Abstract
Relapse to alcohol abuse, often caused by cue-induced alcohol craving, is a major challenge in alcohol addiction treatment. Therefore, disrupting the cue-alcohol memories can suppress relapse. Upon retrieval, memories transiently destabilize before they reconsolidate in a process that requires protein synthesis. Evidence suggests that the mammalian target of rapamycin complex 1 (mTORC1), governing the translation of a subset of dendritic proteins, is crucial for memory reconsolidation. Here, we explored the involvement of two regulatory pathways of mTORC1, phosphoinositide 3-kinase (PI3K)-AKT and extracellular regulated kinase 1/2 (ERK1/2), in the reconsolidation process in a rat (Wistar) model of alcohol self-administration. We found that retrieval of alcohol memories using an odor-taste cue increased ERK1/2 activation in the amygdala, while the PI3K-AKT pathway remained unaffected. Importantly, ERK1/2 inhibition after alcohol memory retrieval impaired alcohol-memory reconsolidation and led to long-lasting relapse suppression.
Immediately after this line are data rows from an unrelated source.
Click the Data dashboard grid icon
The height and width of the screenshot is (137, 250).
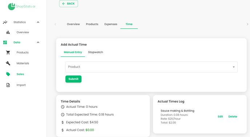(x=5, y=42)

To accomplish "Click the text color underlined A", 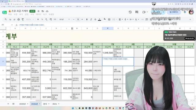I will tap(100, 19).
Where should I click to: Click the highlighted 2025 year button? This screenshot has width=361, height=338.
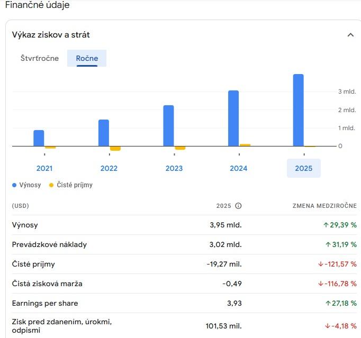tap(304, 168)
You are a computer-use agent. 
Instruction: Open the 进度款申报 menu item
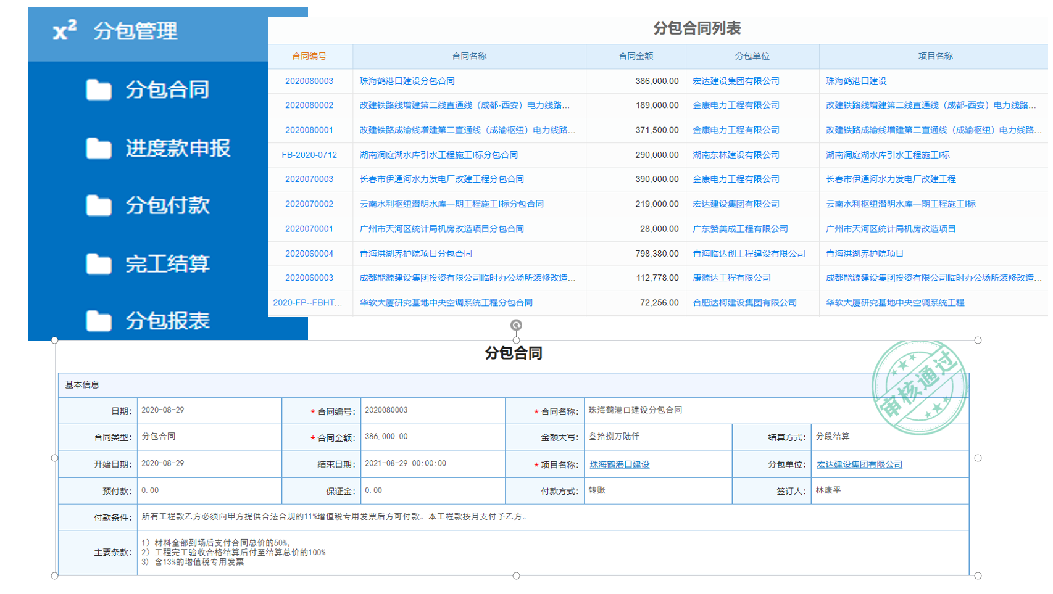coord(178,149)
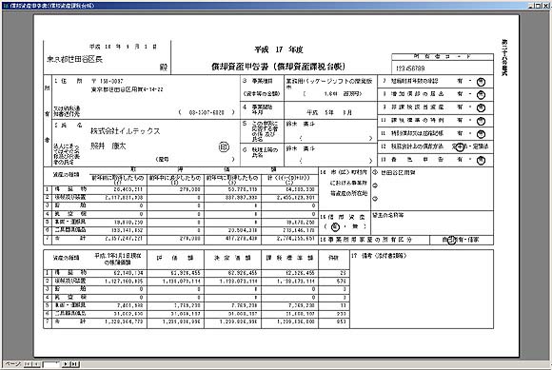Minimize the preview window
552x370 pixels.
[532, 6]
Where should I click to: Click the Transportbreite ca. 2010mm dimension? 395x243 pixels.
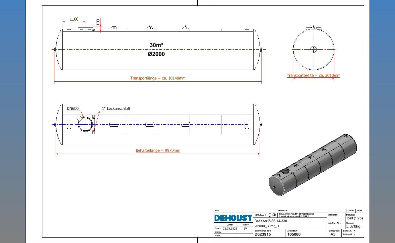click(313, 76)
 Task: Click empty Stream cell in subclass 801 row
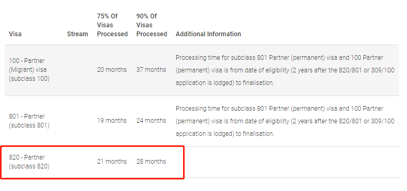click(x=77, y=121)
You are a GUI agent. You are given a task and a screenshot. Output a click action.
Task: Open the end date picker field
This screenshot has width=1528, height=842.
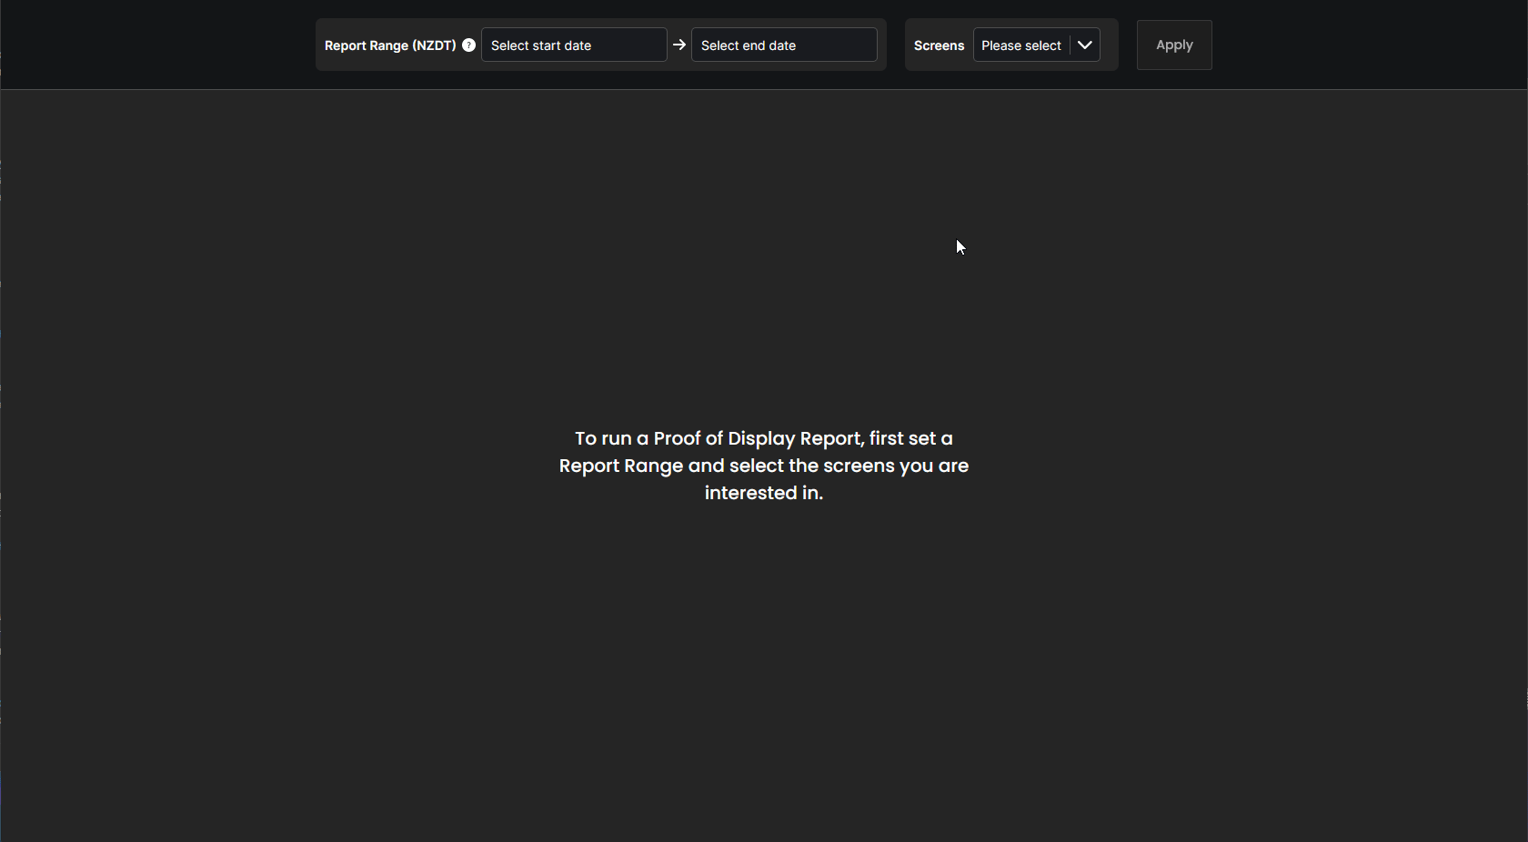coord(783,45)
Attenuation of relapse was also induced by post-retrieval administration of lacosamide, an inhibitor of collapsin response mediator protein-2 (CRMP2)—a translational product of mTORC1. Together, our findings indicate the crucial role of ERK1/2 and CRMP2 in the reconsolidation of alcohol memories, with their inhibition as potential treatment targets for relapse prevention.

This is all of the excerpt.